# [TAREFA PROPOSTA A]
No texto sobre a professora Cláudia Viscardi, resuma em tópicos o parágrafo iniciado por "Em sua trajetória profissional e acadêmica", mantendo as informações principais.
# [TAREFA PROPOSTA B]
No texto sobre a professora Cláudia Viscardi, substitua "professora" por "docente" no trecho que começa em "Sobre a graduação" e termina em "de Janeiro (UFRJ).", e apresente esse trecho já alterado.
# [TAREFA PROPOSTA C]
Prolongue o texto sobre a professora Cláudia Viscardi a partir da última frase apresentada.

# [TRECHO DO TEXTO]
• • • •
Sobre a graduação em História, a professora lembra que no período o curso ainda não era voltado para a pesquisa e não existiam bolsas de iniciação científica. Cláudia chegou a lecionar para turmas do Ensino Fundamental e também se sustentava dando aulas de inglês. Mas já almejava ser docente na educação superior. “Fui para o mestrado por incentivo de um professor, o Ignácio Delgado, que na época cursava o mestrado. Não tinha muita ideia, na ocasião, sobre o que seria a vida de uma pesquisadora. Tinha sonhos, como toda jovem, e ia atrás deles”, salienta. A professora fez mestrado em Ciência Política (1986-1990), pela Universidade Federal de Minas Gerais (UFMG) e doutorado em História Social (1994-1998), pela Universidade Federal do Rio de Janeiro (UFRJ). 

“Nossa principal função é formar recursos humanos”

Em sua trajetória profissional e acadêmica, Cláudia Viscardi também foi presidente da Seção Regional Minas Gerais da Associação Nacional de História (ANPUH), na gestão 2012-2014, além de ter ocupado outros cargos na entidade. Atualmente, a docente é coordenadora da Rede Internacional de Pesquisadores “Conexões Lusófonas: ditadura e democracia em português” e membro de outras três redes internacionais de pesquisa. Com uma vasta experiência, a conquista que mais lhe orgulha  é ver ex-orientandos se destacarem em suas carreiras. “Nossa principal função é a formação de recursos humanos. Então fico feliz quando reencontro um aluno que me diz que fui importante para ele em algum momento.”
• • • •
# [MATERIAL DE ORIGEM]
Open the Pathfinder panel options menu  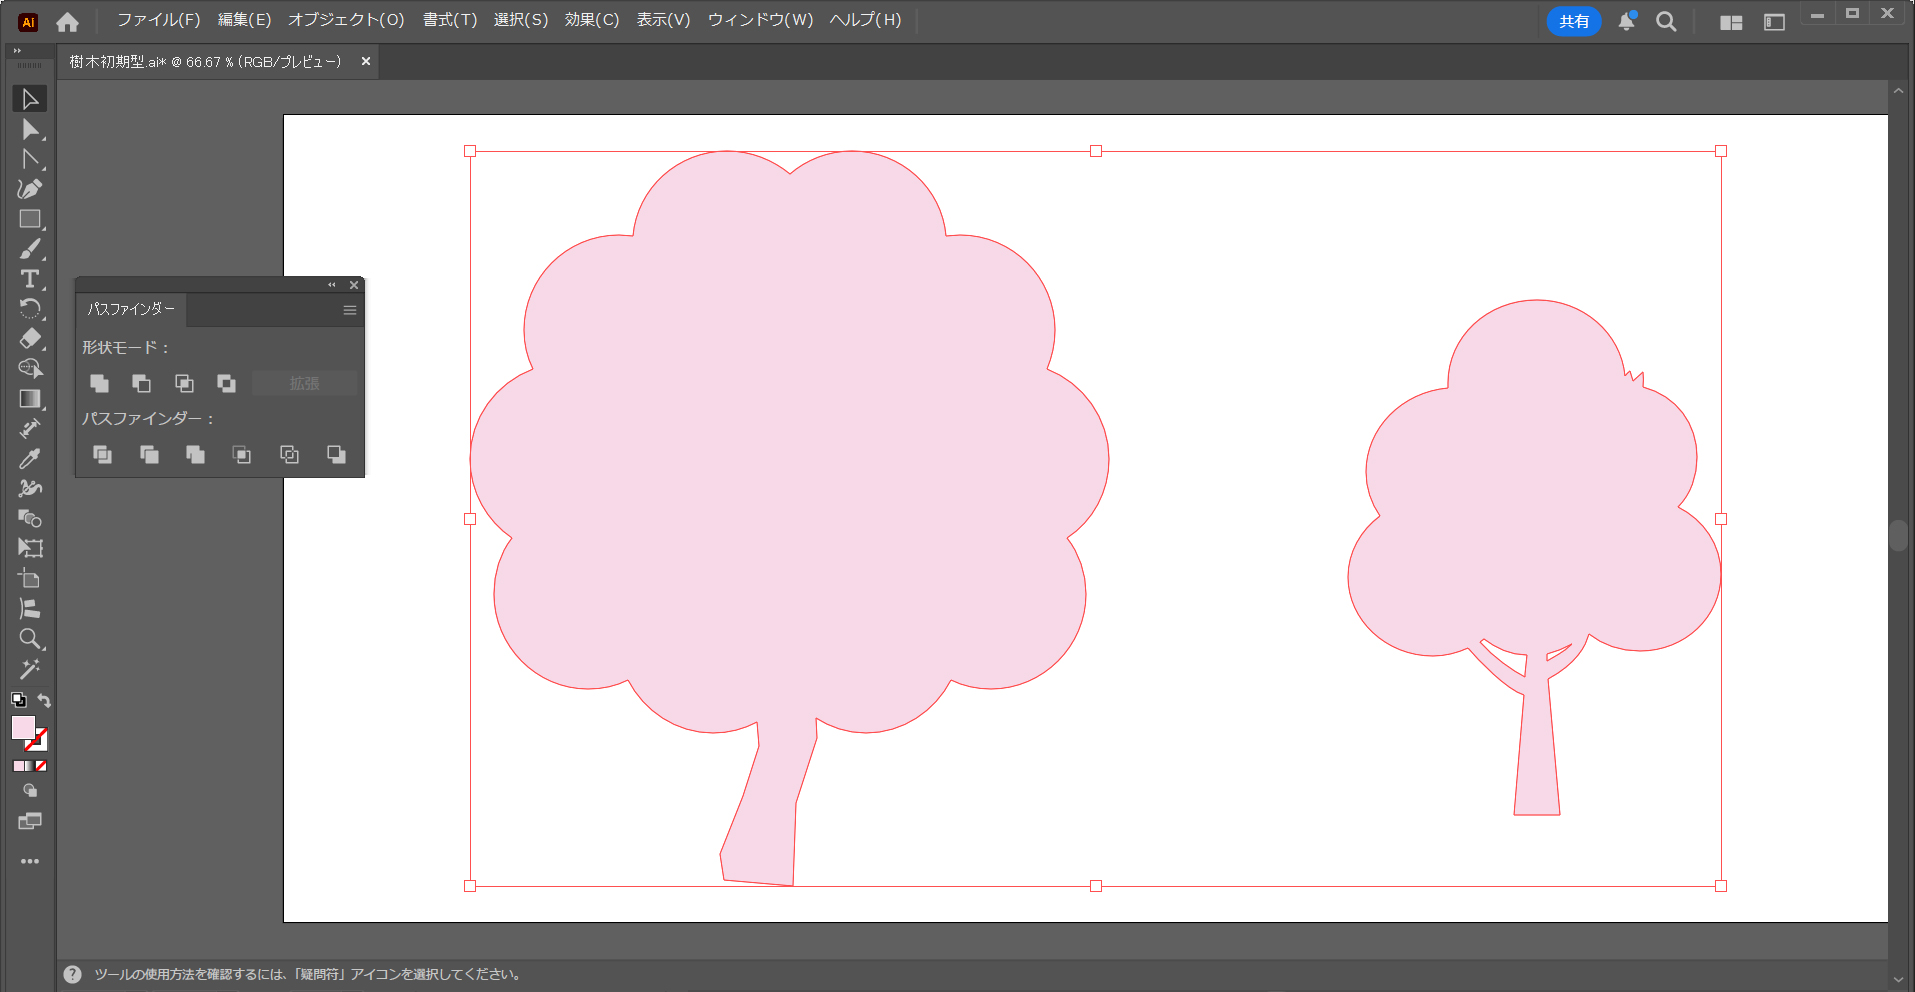350,310
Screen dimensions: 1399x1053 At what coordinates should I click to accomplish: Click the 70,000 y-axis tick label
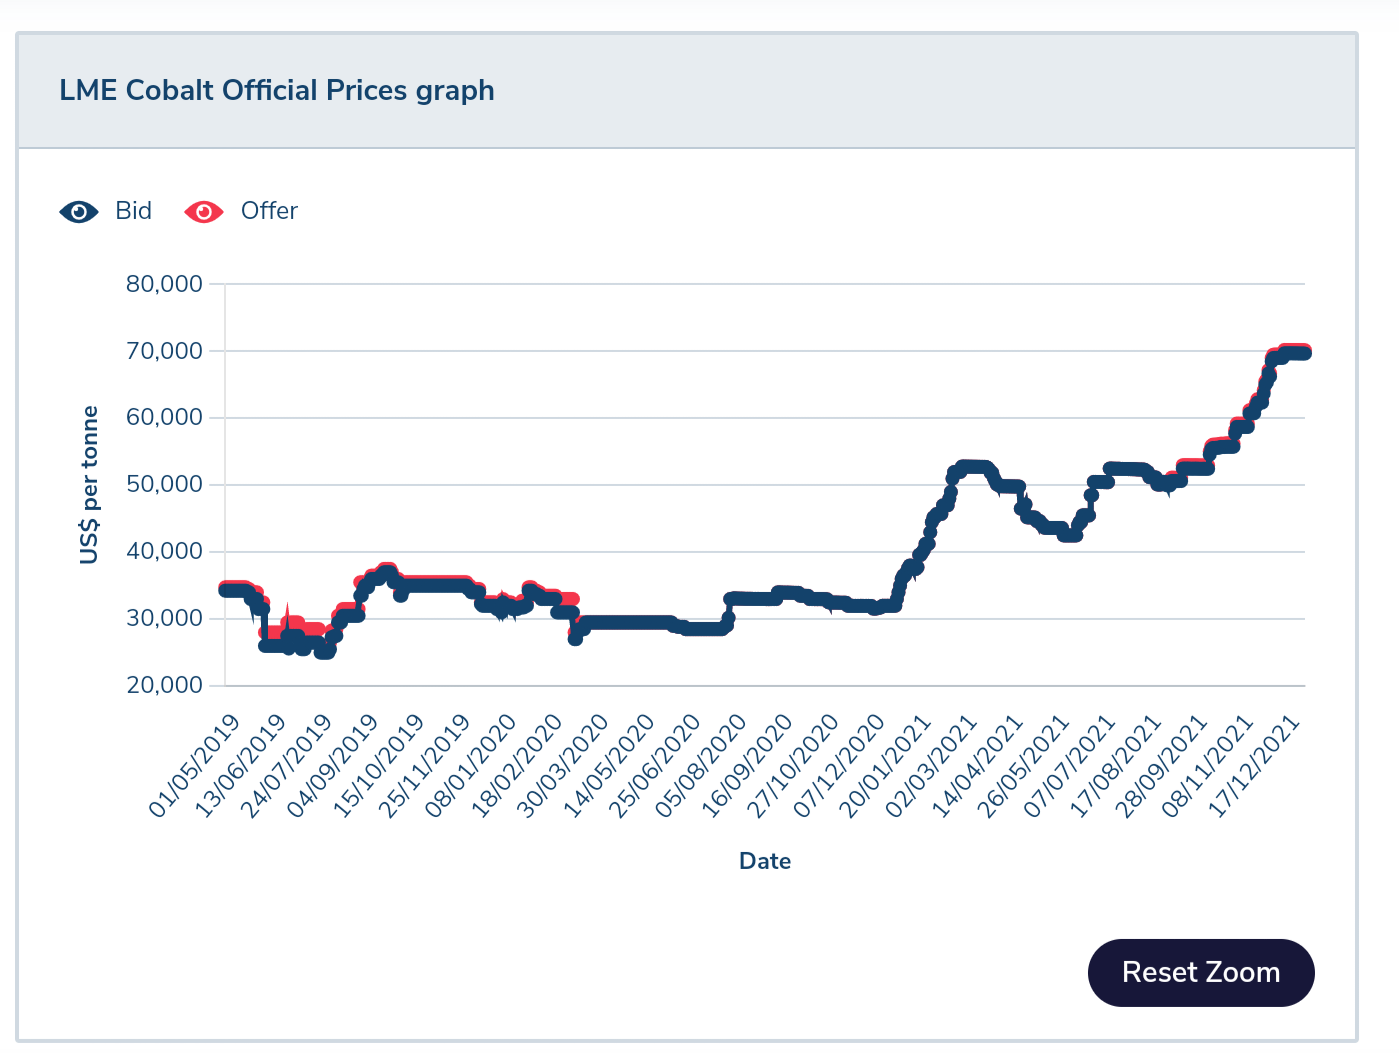point(164,351)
• • • •
# [RESPOSTA ESPERADA A]
- Presidiu a Seção Regional Minas Gerais da Associação Nacional de História (ANPUH) na gestão 2012-2014 e ocupou outros cargos na entidade.
- Coordena atualmente a Rede Internacional de Pesquisadores “Conexões Lusófonas: ditadura e democracia em português” e é membro de outras três redes internacionais de pesquisa.
- Seu maior orgulho é ver ex-orientandos se destacarem nas carreiras.
- Considera que a principal função do docente é formar recursos humanos e fica feliz quando um ex-aluno diz que ela foi importante para ele.

# [RESPOSTA ESPERADA B]
Sobre a graduação em História, a docente lembra que no período o curso ainda não era voltado para a pesquisa e não existiam bolsas de iniciação científica. Cláudia chegou a lecionar para turmas do Ensino Fundamental e também se sustentava dando aulas de inglês. Mas já almejava ser docente na educação superior. “Fui para o mestrado por incentivo de um professor, o Ignácio Delgado, que na época cursava o mestrado. Não tinha muita ideia, na ocasião, sobre o que seria a vida de uma pesquisadora. Tinha sonhos, como toda jovem, e ia atrás deles”, salienta. A docente fez mestrado em Ciência Política (1986-1990), pela Universidade Federal de Minas Gerais (UFMG) e doutorado em História Social (1994-1998), pela Universidade Federal do Rio de Janeiro (UFRJ).

# [RESPOSTA ESPERADA C]
Bolsista de produtividade 1D do Conselho Nacional de Desenvolvimento Científico e Tecnológico (CNPq) e pesquisadora da Fundação de Amparo à Pesquisa do Estado de Minas Gerais (Fapemig), Cláudia avalia que os cortes orçamentários estão entre os “imensos” desafios para quem segue a carreira científica hoje no Brasil, junto com a falta de perspectiva de futuro para os alunos, os negacionismos científicos e a fragilidade das instituições. 

“Me sinto realizada pelo que fiz e ainda posso fazer. Mas não se trata só de mim. Adoro a minha instituição e me sinto muito comprometida com ela e com o bem-estar de meu país. Quero muito bem aos meus alunos. Então posso dizer que, diante de tantos desafios e dissabores, não me sinto realizada. Me sinto desafiada e temerosa em relação ao futuro”, reflete. Quando questionada a deixar uma mensagem para jovens que desejam tornar-se pesquisadores, Cláudia revela o anseio que aparece no início da reportagem: que eles continuem a ter esperança e acreditem na ciência. E completa: “Que a universidade cumpra seu papel transformador em prol de um país mais igualitário, justo e fraterno.” 

Confira os demais pesquisadores homenageados na série:

Pesquisador por teimosia

O que significa ser pesquisador?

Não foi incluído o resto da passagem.